|Posted March 13, 2008|
In the 'Tanagers' nest: Pack gets first practice
What the heck is a "tanager"?
Apparently, it's a small red bird, and the ThunderWolves played in the Tanagers' nest Wednesday night as they got in their first practice in South Dakota in preparation for the Division II National Tournament opener Friday night against tournament host South Dakota.
The ThunderWolves scored a date inside the auxiliary gym at Vermillion High School, home of the Tanagers, blocks away from the Dakota Dome, site of Friday night's game, in Vermillion, S.D.
The staff at Vermillion High School went out of their way to make sure the ThunderWolves' practice wasn't done in hostile territory. The Pack occupied the gym for two hours, going over top secret strategy in preparation for its game with USD.
The practice ended a day in which the Pack left CSU-Pueblo campus before even the birds were awake - bright and early - at 6 a.m. The team was given well-wishes and good-luck gifts from the CSU-Pueblo athletics staff, then made their way to the road toward Denver International Airport. The team made its way to Sioux City, Iowa, about an hour away from Vermillion, and hopped a charter into their hotel in town, one of only three teams of the eight-team field able to stay at one of the three hotels in Vermillion.

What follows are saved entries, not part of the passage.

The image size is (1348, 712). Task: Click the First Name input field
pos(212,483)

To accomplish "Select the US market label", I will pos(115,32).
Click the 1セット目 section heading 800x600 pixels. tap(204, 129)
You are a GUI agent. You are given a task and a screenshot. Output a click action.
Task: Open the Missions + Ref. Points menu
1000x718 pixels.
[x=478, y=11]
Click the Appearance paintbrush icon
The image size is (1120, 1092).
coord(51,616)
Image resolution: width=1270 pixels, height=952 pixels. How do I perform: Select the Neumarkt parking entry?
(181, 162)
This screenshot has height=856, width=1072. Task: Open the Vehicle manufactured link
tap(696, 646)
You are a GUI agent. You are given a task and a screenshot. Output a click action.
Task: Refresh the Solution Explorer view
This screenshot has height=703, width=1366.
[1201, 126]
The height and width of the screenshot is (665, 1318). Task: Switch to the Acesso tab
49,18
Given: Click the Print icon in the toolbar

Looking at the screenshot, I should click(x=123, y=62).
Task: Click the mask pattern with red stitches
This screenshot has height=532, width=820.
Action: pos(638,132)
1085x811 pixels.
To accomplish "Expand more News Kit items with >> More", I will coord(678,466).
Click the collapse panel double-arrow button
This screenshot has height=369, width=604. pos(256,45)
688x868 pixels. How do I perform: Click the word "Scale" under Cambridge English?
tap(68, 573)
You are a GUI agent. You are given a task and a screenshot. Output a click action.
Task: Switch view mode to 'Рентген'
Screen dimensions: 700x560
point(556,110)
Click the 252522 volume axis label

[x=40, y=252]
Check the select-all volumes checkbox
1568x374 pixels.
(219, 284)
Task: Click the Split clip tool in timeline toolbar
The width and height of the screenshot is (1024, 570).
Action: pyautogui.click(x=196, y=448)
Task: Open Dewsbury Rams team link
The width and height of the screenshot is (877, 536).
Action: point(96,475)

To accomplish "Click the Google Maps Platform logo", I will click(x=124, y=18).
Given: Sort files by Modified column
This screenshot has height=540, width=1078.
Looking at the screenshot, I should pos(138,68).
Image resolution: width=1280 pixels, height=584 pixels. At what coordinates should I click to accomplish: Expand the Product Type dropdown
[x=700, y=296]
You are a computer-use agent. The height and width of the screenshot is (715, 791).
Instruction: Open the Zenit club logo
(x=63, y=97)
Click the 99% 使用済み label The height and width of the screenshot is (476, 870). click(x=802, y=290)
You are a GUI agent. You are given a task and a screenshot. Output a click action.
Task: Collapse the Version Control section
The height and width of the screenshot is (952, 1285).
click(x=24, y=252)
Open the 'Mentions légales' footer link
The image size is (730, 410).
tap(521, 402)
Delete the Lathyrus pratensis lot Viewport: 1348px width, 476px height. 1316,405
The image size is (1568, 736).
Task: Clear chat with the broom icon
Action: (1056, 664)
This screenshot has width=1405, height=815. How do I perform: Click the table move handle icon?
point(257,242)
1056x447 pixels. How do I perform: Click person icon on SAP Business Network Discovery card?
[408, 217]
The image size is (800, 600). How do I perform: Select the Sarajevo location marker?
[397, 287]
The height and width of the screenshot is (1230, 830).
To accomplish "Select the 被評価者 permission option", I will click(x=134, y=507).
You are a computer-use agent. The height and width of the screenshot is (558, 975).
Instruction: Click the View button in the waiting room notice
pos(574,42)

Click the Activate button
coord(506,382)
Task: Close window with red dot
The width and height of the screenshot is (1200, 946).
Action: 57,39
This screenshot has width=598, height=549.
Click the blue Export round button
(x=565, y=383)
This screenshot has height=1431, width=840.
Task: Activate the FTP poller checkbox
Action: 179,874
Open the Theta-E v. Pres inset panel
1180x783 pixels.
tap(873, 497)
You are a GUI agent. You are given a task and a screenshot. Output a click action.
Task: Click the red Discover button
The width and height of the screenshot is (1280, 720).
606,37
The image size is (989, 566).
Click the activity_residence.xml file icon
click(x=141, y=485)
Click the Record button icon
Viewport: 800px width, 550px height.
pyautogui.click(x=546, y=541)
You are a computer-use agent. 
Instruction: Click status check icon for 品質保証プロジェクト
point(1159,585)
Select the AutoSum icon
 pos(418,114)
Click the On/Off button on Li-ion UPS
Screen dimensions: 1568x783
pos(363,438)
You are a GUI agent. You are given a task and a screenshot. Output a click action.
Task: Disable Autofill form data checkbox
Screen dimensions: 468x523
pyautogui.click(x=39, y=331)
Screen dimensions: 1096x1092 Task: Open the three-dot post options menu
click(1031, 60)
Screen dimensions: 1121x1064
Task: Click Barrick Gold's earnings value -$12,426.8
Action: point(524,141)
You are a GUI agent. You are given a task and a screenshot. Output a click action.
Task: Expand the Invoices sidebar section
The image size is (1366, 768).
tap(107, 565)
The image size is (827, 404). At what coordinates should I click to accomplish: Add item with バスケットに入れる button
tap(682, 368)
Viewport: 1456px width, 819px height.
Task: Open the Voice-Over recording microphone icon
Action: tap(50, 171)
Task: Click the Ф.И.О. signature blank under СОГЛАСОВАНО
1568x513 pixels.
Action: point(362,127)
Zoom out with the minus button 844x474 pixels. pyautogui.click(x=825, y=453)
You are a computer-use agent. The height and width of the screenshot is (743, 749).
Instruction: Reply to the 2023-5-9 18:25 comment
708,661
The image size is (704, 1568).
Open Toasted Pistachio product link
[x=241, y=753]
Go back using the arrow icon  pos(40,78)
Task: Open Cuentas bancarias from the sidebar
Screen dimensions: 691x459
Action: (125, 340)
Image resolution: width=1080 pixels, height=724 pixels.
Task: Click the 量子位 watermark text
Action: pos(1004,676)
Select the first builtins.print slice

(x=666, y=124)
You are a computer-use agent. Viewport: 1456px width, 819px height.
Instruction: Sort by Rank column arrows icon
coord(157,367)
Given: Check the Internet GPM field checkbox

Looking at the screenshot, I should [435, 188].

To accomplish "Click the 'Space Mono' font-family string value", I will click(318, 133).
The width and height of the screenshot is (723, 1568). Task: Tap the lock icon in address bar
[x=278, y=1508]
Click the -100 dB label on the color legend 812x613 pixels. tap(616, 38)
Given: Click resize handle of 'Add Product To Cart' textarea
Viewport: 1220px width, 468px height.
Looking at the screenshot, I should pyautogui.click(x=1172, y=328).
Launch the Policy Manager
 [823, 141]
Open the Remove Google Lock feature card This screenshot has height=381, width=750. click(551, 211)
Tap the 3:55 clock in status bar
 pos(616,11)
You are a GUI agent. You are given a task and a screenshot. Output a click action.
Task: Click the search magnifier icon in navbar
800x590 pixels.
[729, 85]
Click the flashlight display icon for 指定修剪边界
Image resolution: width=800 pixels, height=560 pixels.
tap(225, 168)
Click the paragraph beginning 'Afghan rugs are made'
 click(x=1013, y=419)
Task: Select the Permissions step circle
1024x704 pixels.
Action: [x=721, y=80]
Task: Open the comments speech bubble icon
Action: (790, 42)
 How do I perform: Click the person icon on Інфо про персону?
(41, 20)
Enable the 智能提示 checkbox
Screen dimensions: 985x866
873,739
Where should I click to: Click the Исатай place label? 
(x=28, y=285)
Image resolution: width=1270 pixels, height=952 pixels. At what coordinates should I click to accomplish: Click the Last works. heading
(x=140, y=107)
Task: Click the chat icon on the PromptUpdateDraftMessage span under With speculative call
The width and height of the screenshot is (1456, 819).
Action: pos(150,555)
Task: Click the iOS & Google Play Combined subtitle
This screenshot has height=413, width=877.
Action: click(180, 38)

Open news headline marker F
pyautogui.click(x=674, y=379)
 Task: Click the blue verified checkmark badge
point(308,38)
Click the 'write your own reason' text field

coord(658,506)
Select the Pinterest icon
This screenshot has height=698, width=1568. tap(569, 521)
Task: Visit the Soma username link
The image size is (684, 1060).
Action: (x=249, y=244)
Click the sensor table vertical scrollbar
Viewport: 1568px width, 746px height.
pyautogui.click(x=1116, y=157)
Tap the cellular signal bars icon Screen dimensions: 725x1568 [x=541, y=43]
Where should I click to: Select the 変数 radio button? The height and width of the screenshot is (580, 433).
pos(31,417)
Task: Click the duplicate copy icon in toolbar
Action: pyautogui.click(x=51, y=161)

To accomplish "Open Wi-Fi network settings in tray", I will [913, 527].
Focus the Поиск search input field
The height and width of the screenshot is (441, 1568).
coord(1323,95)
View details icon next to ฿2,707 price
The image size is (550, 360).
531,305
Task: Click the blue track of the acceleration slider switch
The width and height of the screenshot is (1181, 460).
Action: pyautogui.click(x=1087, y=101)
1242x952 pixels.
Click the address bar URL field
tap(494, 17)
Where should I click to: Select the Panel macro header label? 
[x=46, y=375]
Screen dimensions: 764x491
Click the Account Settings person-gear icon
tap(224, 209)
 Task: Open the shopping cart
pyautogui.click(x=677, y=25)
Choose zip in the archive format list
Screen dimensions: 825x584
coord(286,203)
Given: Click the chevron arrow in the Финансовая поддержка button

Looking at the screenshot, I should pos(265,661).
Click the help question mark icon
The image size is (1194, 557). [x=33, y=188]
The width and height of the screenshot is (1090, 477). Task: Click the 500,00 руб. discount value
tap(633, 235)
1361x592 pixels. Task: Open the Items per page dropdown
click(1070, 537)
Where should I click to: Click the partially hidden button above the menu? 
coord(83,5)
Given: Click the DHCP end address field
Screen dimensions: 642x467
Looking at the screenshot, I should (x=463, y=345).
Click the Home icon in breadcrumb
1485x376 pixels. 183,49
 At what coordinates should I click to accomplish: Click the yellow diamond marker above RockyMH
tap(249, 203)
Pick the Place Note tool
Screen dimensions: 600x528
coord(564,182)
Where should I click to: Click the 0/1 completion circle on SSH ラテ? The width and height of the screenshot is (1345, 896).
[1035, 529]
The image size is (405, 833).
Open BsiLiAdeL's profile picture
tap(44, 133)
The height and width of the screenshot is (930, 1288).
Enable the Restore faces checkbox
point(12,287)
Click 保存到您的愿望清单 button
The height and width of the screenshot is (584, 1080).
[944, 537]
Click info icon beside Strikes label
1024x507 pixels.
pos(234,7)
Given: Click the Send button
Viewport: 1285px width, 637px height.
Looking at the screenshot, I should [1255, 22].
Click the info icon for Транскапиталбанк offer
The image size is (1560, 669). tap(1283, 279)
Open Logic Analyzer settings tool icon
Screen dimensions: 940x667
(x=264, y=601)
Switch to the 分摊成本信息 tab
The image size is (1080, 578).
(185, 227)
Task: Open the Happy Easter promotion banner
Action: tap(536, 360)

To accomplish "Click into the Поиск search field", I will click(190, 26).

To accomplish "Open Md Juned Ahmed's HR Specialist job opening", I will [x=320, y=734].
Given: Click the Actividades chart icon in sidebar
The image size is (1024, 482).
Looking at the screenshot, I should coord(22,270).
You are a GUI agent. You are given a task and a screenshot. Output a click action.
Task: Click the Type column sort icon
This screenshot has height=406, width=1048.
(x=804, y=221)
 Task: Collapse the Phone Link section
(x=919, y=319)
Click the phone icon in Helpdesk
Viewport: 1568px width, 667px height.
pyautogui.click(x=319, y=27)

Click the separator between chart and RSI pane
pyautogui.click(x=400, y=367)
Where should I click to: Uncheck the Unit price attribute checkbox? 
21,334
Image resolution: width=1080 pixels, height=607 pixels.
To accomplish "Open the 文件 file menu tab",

All in all, it was a flawless trip, without even the slightest hold-up at any airport.
Two years ago, when the ThunderWolves made it to the NCAA Division II Tourney for the first time in school history to take on the University of North Dakota, it was a different experience altogether, ThunderWolves assistant coach and then-Pack player, Leslie Haywood, said.
"We had to get a plan to Minneapolis and ride a bus five hours to Grand Forks, N.D. (site of the game that season)," Haywood said. "The day seemed like it would never end. But this was one of the best travelling days we've ever had."
The team's day ended in a normal way - with their trademark practice-ending half-court shot contest. Sarah Staggs was the victor, capping an end to a practice that was good - because somehow, even though it was nearly 1,000 miles away from home, it was normal.